───── QUOTED TEXT

# Pictures from the Betta Show and my new fish!! (LOTS of Pics)



## 1fish2fish (Sep 10, 2009)

The first ever GBBA show was today. I had an awesome time and the fish were absolutely breathtaking. I don't know exactly how many fish there were but I'd say a safe estimate was about 150. There were crowntails, HMs, plakats, HMPK, and some wilds.

Pics... Just a few of my particular favs and some of the set ups.
Black Melano DBT.. a little shovel faced but gorgeous.. I wish he had been up for auction.









Orange/Yellow PK... so gorgeous.









Part of the stands









Blue HM

















Pastel HM.. so pretty.

















Red/Green Bi-color butterfly.. he was HUGE. And so gorgeous despite the tail damage. He wasn't for auction unfortunately.

















Opaque PK.. they auctioned a pair of these that I wish I had gotten in hindsight.









Gorgeous Steel Blue Butterfly..

──────────

* _EXERCISE GOAL_
Update the betta show post: rewrite everything from "The first ever" down to "and some wilds.", replacing "breathtaking" with "stunning".

───── DATA PROVIDED

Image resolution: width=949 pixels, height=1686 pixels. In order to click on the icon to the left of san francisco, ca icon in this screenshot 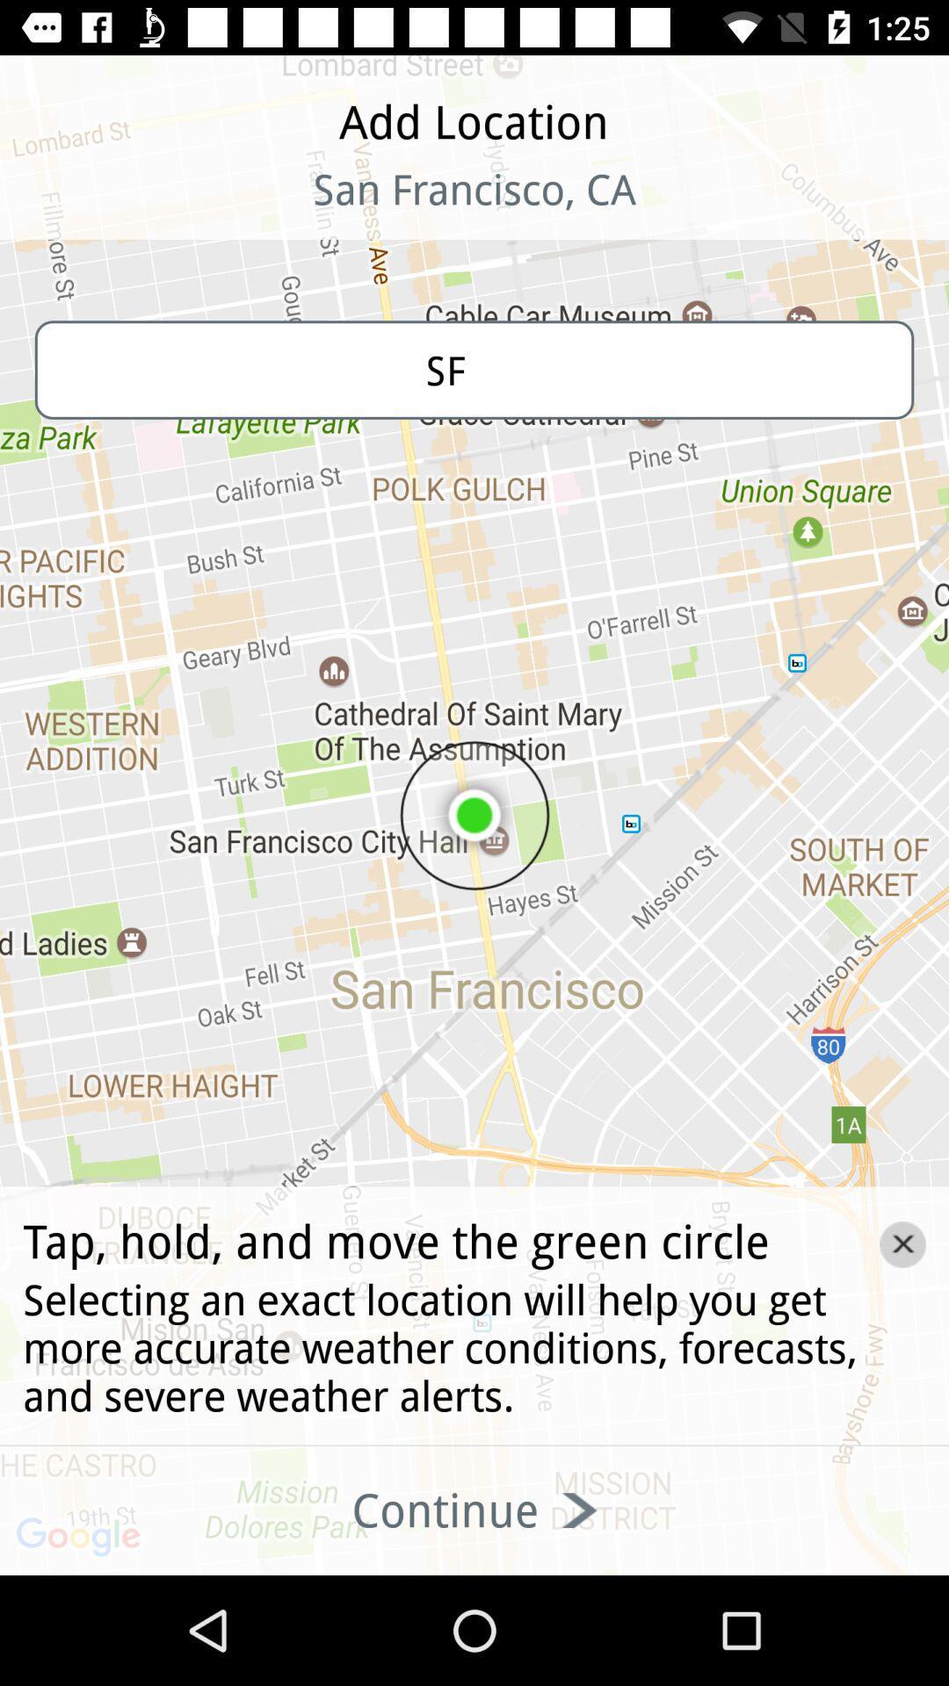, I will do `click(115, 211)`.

──────────

* _FULL ANSWER_
The first ever GBBA show was today. I had an awesome time and the fish were absolutely stunning. I don't know exactly how many fish there were but I'd say a safe estimate was about 150. There were crowntails, HMs, plakats, HMPK, and some wilds.